Задания:
1 - Выведите дословно отрывок из текста страницы от «Мир романтизма: Материалы» до «26-31.– ISBN 5-88641-144-6.».
2 - Перечислите все иллюстрации, которые, согласно тексту страницы, добавил автор.

Текст страницы:
|---|
Опубликовано в издании:

Мир романтизма: Материалы международной научной конференции «Мир романтизма» (XII Гуляевских чтений). Тверь, 26-29 мая 2004 г.– Тверь: Твер. Гос. Ун-т, 2004.– Т. 10 (34).– С. 26-31.– ISBN 5-88641-144-6.

Здесь иллюстрации добавлены автором:

1.     Фрагмент “Разрушенной хижины” работы Фостера Бёркетта

2.     Фрагмент современной фотографии “Нарциссы в Озёрном крае”

3.     “Изабелла и горшок с базиликом” работы У.Х. Ханта, 1866–1868

4.     “Изабелла и горшок с базиликом” работы Дж.У. Уотерхауса, 1907

Елена Халтрин–Халтурина

ВОРДСВОРТ И КИТС — ПРОТИВ ХАНДРЫ С ПОЗИЦИЙ «ЭГОЦЕНТРИСТСКОГО ВОЗВЫШЕННОГО» И «НЕГАТИВНОЙ СПОСОБНОСТИ»

Терминами «эгоцентристское возвышенное» (egotistical sublime) и «негативная способность» (negative capability) мы обязаны представителю «младшего поколения» английских романтиков Джону Китсу. В 1817–1818 гг. в переписке с друзьями[1], критикуя творческий подход к поэзии некогда боготворимого им Уильяма Вордсворта, Китс — возможно, предвзято — охарактеризовал этот подход как терпимый лишь к тому, что вдохновленный поэт создал сам, по своему образу и подобию. Вордсворт, по мнению Китса, интересовался в основном своей персоной — даже когда описывал других людей; а Китс ценил в поэтах способность забывать о себе и перевоплощаться в другихгероев. В противовес вордсвортовскому «эгоцентристскому возвышенному» он выдвинул идею «негативной способности». Под «негативной способностью» Китс понимал умение поэта оставаться открытым к многозначности и полноте окружающего мира, даже если это равносильно пребыванию в сомнениях[2]. Разница в творческом подходе Вордсворта и Китса отчасти объясняется тем, что они принадлежат к разным поколениям романтиков: Вордсворт — к ранним романтикам, а Китс — к более поздним. Здесь мы проследим как по–разному Вордсворт и Китс сопротивлялись хандре и как изменялись связанные с этой тематикой образы.
|---|
Записи набора данных:
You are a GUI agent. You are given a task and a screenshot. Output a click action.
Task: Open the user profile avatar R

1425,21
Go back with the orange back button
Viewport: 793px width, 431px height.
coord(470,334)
|---|
Ответы:
1 -
Мир романтизма: Материалы международной научной конференции «Мир романтизма» (XII Гуляевских чтений). Тверь, 26-29 мая 2004 г.– Тверь: Твер. Гос. Ун-т, 2004.– Т. 10 (34).– С. 26-31.– ISBN 5-88641-144-6.

2 -
1. Фрагмент «Разрушенной хижины» работы Фостера Бёркетта
2. Фрагмент современной фотографии «Нарциссы в Озёрном крае»
3. «Изабелла и горшок с базиликом» работы У.Х. Ханта, 1866–1868
4. «Изабелла и горшок с базиликом» работы Дж.У. Уотерхауса, 1907